I worked with Martin to export the data from Matlab into TouchDesigner using a custom python bridge that replayed the processed data capture from Matlab to an Open Sound Control (OSC) protocol. We chose to use OSC because it allowed for real-time streaming of complex sets of data easily into touch designer, allowing us to use those variables to influence the progression of the visualization. After some iteration and brainstorming, we decided to build a simpler star field animation that would add particles and increase a visual glow intensity given alpha wave brain activity.
A OpenGL Shader is a specific programming environment that allows for fast manipulations of graphics in a relatively simple way. A developer writes parallel programs taking in a few variables to publish each pixel of the screen independently, allowing the Graphics Processing Unit (GPU) to update the screen with complex visualizations in real-time, much faster than processing the visualization pixel by pixel. We decided to use the standard OpenGL Shader Language (GLSL) to build the visualization because it is relatively easy to write, supported across many platforms, and allows for smooth visualizations. The team searched for interesting existing GLSL shaders using Shadertoy and various other websites for inspiration on building these GLSL visualization programs to run within TouchDesigner. Afterwards, Alex helped up port a few of these shaders to TouchDesigner and then we rewrote four or five different visualizations into the correct format taking in variables from the brain sensor data stream. At this point it was 5 am, and writing shaders from scratch didn’t make much sense given the time and experience limitations we had with working in GLSL. TouchDesigner’s visual data feed allowed for compositing video feeds from multiple shaders: one shader rendered pixelated light tunnel with a variable hue set by the normalized alpha brain waves data, the other shader was star particle field with a blue glow — the brightness of the glow was influenced by the beta brain waves.
Around 8am, the OSC data feed was being run off of analyzed sample data and while half the team was asleep the visualization in TouchDesigner was being finished. Around 10am, we finally were able to process the raw data captured from Kha during his 3 am sleep and turn it into a real process data capture to feed the live visualization over OSC. The visualization rendering and live data feed from the Matlab data captures was then captured in a screen recording for the presentation with representative data.

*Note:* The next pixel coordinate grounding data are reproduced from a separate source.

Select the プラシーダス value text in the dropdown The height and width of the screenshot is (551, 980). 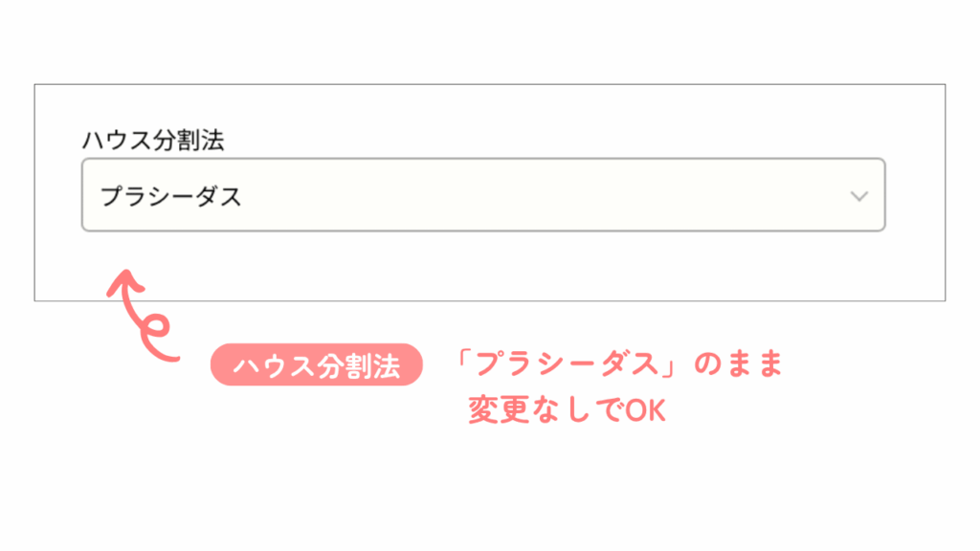171,197
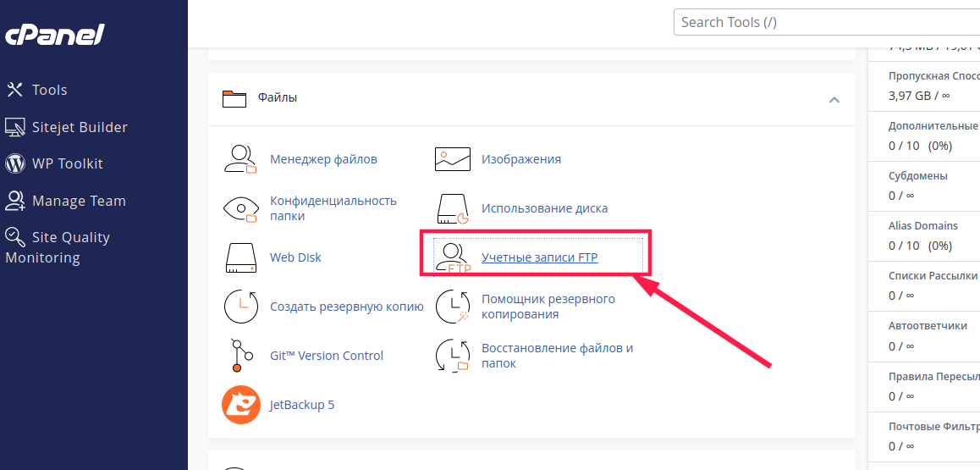Click the backup clock icon for Создать резервную копию
Viewport: 980px width, 470px height.
tap(240, 307)
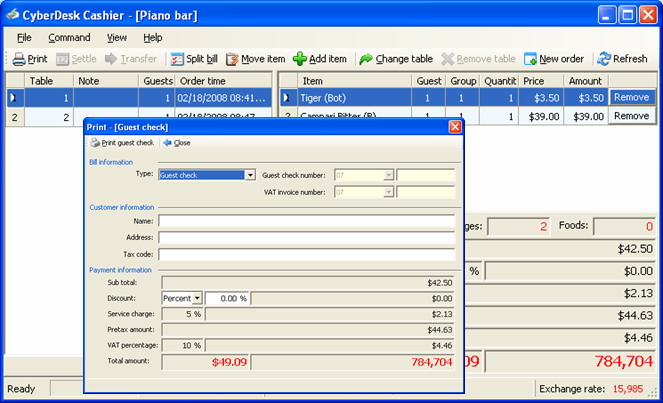Click the Add item plus icon
Image resolution: width=663 pixels, height=403 pixels.
300,59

These sleepless hours were worth it in the end where we were able to present our final results while half-asleep to the judges and ended up winning the second-place prize in the coding competition. Many thanks to the entire team and Alex for staying up so late and persisting making this project come together. Additionally, G.Tech’s sponsorship and mentorship using their hardware during the event and for Ars Electronica for the space and also for the volunteers that worked incredibly hard for the 24 hours to run smoothly all during a larger event.